PANGANDARAN JAWA BARAT - Masyarakat yang tergabung dalam Rakyat Pangandaran Bergerak melaporkan dugaan keterlibatan anggota Dewan Perwakilan Rakyat Daerah (DPRD) Kabupaten Pangandaran dalam promosi investasi bodong melalui aplikasi MBA, Jumat (20/2/2026).
Koordinator Rakyat Pangandaran Bergerak, Tian Kadarisman, menyebut dugaan itu sebagai bentuk pengkhianatan terhadap marwah lembaga legislatif.
Ia mengatakan pihaknya mendatangi gedung dewan dengan membawa sejumlah bukti yang diklaim menunjukkan adanya degradasi moral dan pelanggaran etika sistemik oleh oknum anggota dewan.
"Berdasarkan fakta lapangan, kami menemukan indikasi tiga peran oknum Anggota DPRD inisial D, YR dan ENF diduga telah mengkhianati mandat rakyat demi keuntungan pribadi, ketiga orang tersebut berperan sebagai promotor atau affiliator yang secara aktif mempromosikan investasi MBA di ruang publik, " Ungkapnya.
Menurutnya, tindakan itu melanggar Pasal 4 ayat (12) dan Pasal 14 Kode Etik DPRD yang melarang anggota dewan mencari keuntungan pribadi dengan memanfaatkan jabatan.
Peran kedua, lanjut Tian, adalah sebagai penjamin legitimasi.
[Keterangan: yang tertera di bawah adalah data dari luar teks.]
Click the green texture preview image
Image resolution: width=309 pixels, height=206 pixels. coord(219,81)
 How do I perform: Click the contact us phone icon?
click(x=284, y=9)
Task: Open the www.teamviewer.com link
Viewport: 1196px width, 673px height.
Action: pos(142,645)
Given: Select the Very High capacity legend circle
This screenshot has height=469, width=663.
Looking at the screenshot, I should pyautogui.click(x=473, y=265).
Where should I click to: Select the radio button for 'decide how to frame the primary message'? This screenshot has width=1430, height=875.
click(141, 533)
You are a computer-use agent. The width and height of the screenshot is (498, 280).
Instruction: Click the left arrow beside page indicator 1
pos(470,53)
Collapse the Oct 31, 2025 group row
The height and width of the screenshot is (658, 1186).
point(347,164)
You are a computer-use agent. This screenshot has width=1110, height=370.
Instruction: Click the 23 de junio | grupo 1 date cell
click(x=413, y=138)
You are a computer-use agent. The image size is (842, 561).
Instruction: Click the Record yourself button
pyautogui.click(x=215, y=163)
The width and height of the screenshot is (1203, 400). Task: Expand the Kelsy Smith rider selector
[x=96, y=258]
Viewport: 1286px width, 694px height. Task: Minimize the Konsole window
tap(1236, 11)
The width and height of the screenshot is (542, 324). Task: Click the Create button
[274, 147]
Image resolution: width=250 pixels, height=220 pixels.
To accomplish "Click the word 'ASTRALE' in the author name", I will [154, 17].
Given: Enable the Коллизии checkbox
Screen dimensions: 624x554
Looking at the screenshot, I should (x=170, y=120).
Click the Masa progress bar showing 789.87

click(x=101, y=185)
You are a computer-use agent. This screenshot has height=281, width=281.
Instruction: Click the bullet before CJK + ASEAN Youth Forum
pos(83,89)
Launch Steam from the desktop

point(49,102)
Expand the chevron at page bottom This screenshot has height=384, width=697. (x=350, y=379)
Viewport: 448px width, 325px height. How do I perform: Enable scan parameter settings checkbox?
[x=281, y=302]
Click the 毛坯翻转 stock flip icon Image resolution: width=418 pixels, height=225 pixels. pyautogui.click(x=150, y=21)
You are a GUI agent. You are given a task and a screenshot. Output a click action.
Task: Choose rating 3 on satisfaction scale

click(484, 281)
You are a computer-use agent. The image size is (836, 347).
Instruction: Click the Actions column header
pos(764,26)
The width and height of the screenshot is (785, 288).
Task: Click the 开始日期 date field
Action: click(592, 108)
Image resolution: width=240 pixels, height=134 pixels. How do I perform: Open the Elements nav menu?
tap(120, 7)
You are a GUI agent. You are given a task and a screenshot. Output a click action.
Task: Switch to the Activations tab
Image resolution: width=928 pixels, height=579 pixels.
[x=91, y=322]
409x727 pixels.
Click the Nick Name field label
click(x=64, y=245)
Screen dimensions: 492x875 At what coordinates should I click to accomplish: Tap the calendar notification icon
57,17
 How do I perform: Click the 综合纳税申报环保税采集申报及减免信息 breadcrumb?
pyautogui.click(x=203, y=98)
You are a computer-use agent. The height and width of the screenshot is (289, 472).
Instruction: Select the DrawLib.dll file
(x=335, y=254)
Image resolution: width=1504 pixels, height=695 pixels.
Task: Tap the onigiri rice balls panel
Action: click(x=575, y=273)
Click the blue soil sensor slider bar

Oknum tersebut diduga menggunakan status sebagai anggota dewan untuk meyakinkan masyarakat bahwa investasi itu aman.

"Jelas, ini bentuk pelanggaran terhadap prinsip integritas dan kejujuran, " katanya.
Sementara peran ketiga adalah sebagai pembiar. Oknum ini disebut mengetahui adanya dugaan ketimpangan, namun memilih diam.
Bahkan, terdapat indikasi perekrutan anggota baru secara masif, mulai dari lingkungan keluarga hingga masyarakat luas, demi mengejar target dan komisi.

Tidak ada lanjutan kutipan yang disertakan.